Thousands converge on Utah Capitol calling for cleaner air


By Derek  Jacobs

SALT LAKE CITY  — Thousands of Utahns donned filtration mask and crafted witty signs to protest for cleaner air at a rally that drew an estimated 4,000 people.

People who said they are tired of breathing dirty air showed up to the Utah Capitol midday Saturday, Jan. 25. There was no shortage of energy or of things to say as several speakers from doctors to athletes addressed the gathering and urged people to urge legislators pass new laws that will clean up the air.

Dr. Brian Moench, the president of Utah Physicians for a Better Environment, called people to action. “This is your state. What goes on in the building behind us is your government… this is your rally,” Moench said.
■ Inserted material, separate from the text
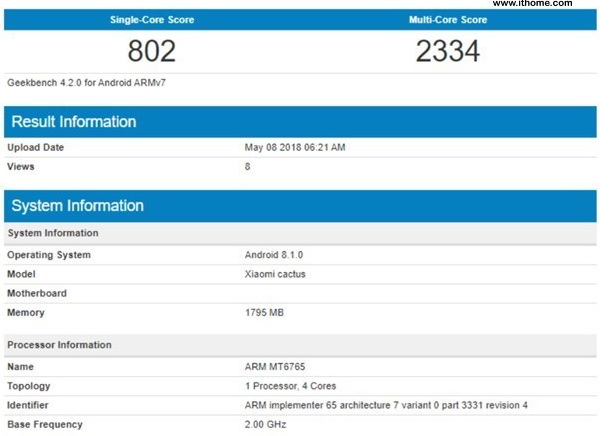Click the www.ithome.com watermark
Image resolution: width=611 pixels, height=436 pixels.
(x=549, y=5)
Cherise Udell, president of Utah Moms for Clean Air, also told the crowd that they were key to convincing lawmakers to pass laws to regulate air quality.

“It is going to take each and every one of you to help lobby for it (a clean air petition),” she said. “You need to be writing letters, you need to be making phone calls, and you need to be doing emails, we can’t do it by ourselves.”

Her words drew shouts and cheers from the diverse group, many indentifying themselves as Republicans, Democrats as well as people from different walks of life.

A large number of college students came out to protest because they said clean air affects them. Two students held up the contact information for Gov. Gary Herbert. Carrie Brown, who is 23 and now attends UVU, said “we hope that people will call or email, in hopes that they can make a difference too, they can be loud and obnoxious about how sucky the air quality is out here.”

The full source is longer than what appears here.